Task:
How many lines in the items below contain the string "pixels"? Reply with the number alone.

▼

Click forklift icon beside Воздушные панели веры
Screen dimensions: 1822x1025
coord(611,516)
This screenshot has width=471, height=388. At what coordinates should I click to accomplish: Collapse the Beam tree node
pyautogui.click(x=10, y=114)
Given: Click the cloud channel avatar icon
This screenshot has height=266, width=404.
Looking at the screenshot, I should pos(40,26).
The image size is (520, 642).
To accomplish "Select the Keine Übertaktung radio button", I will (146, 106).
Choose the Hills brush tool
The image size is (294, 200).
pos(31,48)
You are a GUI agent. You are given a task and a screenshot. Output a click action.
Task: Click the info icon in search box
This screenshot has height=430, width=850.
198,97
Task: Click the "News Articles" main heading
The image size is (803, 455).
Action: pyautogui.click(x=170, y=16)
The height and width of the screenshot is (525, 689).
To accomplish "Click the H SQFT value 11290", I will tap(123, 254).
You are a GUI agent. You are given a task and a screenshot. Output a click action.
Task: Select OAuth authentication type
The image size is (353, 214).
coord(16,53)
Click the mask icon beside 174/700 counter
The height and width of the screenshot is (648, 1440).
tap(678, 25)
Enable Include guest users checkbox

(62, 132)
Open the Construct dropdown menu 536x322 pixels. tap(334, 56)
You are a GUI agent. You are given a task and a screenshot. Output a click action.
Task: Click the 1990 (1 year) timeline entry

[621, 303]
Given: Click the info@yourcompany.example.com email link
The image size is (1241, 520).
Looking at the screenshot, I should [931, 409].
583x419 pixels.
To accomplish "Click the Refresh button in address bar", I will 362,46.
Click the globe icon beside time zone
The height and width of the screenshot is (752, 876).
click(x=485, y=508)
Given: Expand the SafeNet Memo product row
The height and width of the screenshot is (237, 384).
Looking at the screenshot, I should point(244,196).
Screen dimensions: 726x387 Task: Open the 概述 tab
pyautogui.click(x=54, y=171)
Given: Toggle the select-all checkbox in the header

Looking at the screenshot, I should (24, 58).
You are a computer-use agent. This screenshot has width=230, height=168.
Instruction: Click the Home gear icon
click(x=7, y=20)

▲

Completed task:
2